• [Given exercise 1]: List every hardware specification given for the virtual machine in the text on Nginx and sysctl tuning.
• [Given exercise 2]: Carry on the text on Nginx and sysctl tuning from its final sentence.

• [Source]:
>> START
Nginx and sysctl configuration - Performance setting

Nginx is acting as a reverse proxy for adserver, receiving 20k requests per minute. Response happens within 100ms from the adserver to the nginx
Running on a Virtual Machine with configuration as
128GB RAM
4 vCPU
100GB HDD
Considering above, what is good setting of Nginx and also sysctl.conf

Please keep in mind that kernel tuning is complex and requires a lot of evaluation until you get the correct results. If someone spots a mistake please let me know so that I can adjust my own configuration :-)
Also, your memory is quite high for the amount of requests if this server is only running Nginx, you could check how much you are using during peak hours and adjust accordingly.
An important thing to check is the amount of file descriptors, in your situation I would set it to 65.000 to cope with the 20.000+ requests per second. The reason is that in a normal situation you would only require about 4.000 file descriptors as you have 4.000 simultanious open connections (20.000 * 2 * 0.1). However in case of an issue with a back end it could take up to 1 second or more to load an advertisement. In that case the amount of simultanious open connections would be higher:
20.000 * 2 * 1.5 = 60.000.
So setting it to 65K would in my opinion be a save value.
>> END
[A block of data]
>> START
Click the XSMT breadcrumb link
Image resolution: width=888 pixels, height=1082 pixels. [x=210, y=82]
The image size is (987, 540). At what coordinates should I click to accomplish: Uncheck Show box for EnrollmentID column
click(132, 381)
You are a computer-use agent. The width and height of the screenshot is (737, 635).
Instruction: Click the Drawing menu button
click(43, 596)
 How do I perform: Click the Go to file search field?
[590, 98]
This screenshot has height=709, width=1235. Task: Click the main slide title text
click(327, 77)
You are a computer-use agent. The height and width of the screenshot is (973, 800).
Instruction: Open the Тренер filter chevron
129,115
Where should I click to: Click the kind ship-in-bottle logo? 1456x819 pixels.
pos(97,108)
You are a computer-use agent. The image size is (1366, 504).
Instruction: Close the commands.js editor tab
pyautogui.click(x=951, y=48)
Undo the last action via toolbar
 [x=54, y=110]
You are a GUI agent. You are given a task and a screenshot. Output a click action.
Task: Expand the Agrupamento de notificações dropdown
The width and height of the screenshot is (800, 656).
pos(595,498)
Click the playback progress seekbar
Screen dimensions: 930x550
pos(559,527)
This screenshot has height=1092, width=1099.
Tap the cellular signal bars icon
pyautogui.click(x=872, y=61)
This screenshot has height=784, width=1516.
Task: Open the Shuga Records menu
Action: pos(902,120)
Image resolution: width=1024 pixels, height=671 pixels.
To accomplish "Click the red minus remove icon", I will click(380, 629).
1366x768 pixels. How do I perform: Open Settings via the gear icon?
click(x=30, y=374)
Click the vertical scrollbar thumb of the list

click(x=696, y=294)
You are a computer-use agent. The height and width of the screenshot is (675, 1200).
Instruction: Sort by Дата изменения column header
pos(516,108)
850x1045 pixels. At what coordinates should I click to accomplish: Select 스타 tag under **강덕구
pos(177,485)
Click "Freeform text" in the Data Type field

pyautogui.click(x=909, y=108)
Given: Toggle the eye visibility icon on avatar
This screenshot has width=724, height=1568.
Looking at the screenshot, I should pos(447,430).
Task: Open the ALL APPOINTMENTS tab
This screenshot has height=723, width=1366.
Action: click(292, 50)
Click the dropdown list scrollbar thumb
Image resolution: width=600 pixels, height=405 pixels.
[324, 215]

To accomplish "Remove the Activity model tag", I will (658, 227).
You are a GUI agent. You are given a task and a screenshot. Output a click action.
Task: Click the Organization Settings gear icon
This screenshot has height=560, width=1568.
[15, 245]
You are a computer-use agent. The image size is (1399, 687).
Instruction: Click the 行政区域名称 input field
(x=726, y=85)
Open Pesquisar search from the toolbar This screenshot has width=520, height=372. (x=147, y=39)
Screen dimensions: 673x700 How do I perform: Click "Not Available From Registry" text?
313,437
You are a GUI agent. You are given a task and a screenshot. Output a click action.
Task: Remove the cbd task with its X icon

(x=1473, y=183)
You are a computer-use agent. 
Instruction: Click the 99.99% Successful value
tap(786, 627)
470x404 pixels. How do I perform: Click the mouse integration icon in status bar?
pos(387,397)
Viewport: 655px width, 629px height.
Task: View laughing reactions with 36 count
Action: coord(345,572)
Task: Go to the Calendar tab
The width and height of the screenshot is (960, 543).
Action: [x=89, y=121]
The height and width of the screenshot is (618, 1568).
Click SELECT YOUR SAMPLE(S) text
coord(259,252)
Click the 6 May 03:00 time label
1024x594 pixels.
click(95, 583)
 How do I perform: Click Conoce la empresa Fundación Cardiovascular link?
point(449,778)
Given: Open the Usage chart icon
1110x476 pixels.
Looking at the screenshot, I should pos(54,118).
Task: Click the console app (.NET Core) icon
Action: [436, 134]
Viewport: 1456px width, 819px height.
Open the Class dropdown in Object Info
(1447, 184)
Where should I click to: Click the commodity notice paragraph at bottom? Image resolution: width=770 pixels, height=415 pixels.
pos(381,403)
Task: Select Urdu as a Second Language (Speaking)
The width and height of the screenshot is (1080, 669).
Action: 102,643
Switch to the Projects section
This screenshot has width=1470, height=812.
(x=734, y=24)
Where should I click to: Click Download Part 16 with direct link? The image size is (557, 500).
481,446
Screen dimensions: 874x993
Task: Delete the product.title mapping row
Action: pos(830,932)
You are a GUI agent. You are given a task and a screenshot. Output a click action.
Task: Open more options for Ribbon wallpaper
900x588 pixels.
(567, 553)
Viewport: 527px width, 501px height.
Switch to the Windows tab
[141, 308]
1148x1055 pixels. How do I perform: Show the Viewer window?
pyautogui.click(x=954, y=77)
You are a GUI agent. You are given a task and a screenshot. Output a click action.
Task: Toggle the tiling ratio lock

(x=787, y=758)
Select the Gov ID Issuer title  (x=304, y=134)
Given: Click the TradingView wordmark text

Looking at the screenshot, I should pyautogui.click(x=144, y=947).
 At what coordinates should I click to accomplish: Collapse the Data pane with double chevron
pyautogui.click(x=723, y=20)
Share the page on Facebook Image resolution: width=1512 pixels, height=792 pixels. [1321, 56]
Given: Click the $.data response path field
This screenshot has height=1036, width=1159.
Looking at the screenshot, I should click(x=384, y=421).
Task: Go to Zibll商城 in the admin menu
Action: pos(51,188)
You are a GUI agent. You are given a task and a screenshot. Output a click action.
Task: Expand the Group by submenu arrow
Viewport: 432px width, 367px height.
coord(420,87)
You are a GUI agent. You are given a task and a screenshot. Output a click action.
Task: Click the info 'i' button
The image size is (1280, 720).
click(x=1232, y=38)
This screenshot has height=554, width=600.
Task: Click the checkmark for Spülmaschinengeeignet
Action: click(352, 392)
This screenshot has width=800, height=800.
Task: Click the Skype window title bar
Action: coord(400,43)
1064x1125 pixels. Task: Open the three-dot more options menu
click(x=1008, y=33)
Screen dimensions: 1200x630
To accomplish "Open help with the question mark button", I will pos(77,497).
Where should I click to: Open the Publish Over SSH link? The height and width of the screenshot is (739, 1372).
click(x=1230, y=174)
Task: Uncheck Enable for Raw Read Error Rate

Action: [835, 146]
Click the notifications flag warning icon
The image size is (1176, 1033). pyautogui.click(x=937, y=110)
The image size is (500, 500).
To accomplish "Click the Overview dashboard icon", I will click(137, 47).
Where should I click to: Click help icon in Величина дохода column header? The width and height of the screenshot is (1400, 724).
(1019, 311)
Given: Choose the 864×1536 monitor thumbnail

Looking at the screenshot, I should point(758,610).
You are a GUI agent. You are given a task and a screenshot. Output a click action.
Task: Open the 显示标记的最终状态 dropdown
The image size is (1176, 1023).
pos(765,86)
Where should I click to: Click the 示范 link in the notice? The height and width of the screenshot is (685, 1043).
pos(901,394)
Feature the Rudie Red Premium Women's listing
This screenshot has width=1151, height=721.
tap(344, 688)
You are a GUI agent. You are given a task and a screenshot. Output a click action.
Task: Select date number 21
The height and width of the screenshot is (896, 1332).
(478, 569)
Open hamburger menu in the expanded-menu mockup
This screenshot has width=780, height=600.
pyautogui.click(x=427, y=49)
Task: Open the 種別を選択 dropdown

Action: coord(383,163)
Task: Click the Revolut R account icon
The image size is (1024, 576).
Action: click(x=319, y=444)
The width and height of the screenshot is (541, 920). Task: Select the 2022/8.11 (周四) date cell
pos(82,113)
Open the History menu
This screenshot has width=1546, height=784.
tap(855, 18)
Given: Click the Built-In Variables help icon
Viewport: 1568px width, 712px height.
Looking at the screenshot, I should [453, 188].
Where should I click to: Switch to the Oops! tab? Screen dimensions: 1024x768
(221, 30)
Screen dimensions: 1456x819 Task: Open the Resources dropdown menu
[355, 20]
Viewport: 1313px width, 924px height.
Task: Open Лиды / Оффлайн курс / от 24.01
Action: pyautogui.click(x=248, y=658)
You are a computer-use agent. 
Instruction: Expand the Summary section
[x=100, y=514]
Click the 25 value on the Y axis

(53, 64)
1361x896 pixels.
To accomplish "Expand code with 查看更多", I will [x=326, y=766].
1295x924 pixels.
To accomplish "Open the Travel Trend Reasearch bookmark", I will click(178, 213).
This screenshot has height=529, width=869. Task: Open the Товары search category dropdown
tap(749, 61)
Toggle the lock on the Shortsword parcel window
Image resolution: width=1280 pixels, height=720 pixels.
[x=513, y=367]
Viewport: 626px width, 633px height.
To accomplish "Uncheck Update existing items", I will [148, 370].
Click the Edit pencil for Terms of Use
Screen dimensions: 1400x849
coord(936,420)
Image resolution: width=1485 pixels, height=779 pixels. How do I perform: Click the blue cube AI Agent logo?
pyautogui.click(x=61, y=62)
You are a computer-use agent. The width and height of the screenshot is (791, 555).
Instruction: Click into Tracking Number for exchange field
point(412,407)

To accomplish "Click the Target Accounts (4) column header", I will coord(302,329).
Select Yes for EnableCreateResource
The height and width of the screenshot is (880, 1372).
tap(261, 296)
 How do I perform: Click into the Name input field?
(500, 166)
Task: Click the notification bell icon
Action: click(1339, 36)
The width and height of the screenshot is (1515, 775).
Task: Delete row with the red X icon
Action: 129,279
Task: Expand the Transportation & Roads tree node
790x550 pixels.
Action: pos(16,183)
>> END
• [Right answer 1]: 128GB RAM, 4 vCPU, 100GB HDD

• [Right answer 2]:
You can check the amount of file descriptors via:
cat /proc/sys/fs/file-max
If this is below the 65000 you'll need to set this in the /etc/sysctl.conf:
fs.file-max = 65000
Also for Nginx you'll need to add the following in the file: /etc/systemd/system/nginx.service.d/override.conf
[Service]
LimitNOFILE=65000
In the nginx.conf file:
worker_rlimit_nofile 65000;
When added you will need to apply the changes:
sudo sysctl -p
sudo systemctl daemon-reload
sudo systemctl restart nginx
After these settings the following settings will get you started:
vm.swappiness = 0 # The kernel will swap only to avoid an out of memory condition
vm.min_free_kbytes = 327680 # The kernel will start swapping when memory is below this limit (300MB)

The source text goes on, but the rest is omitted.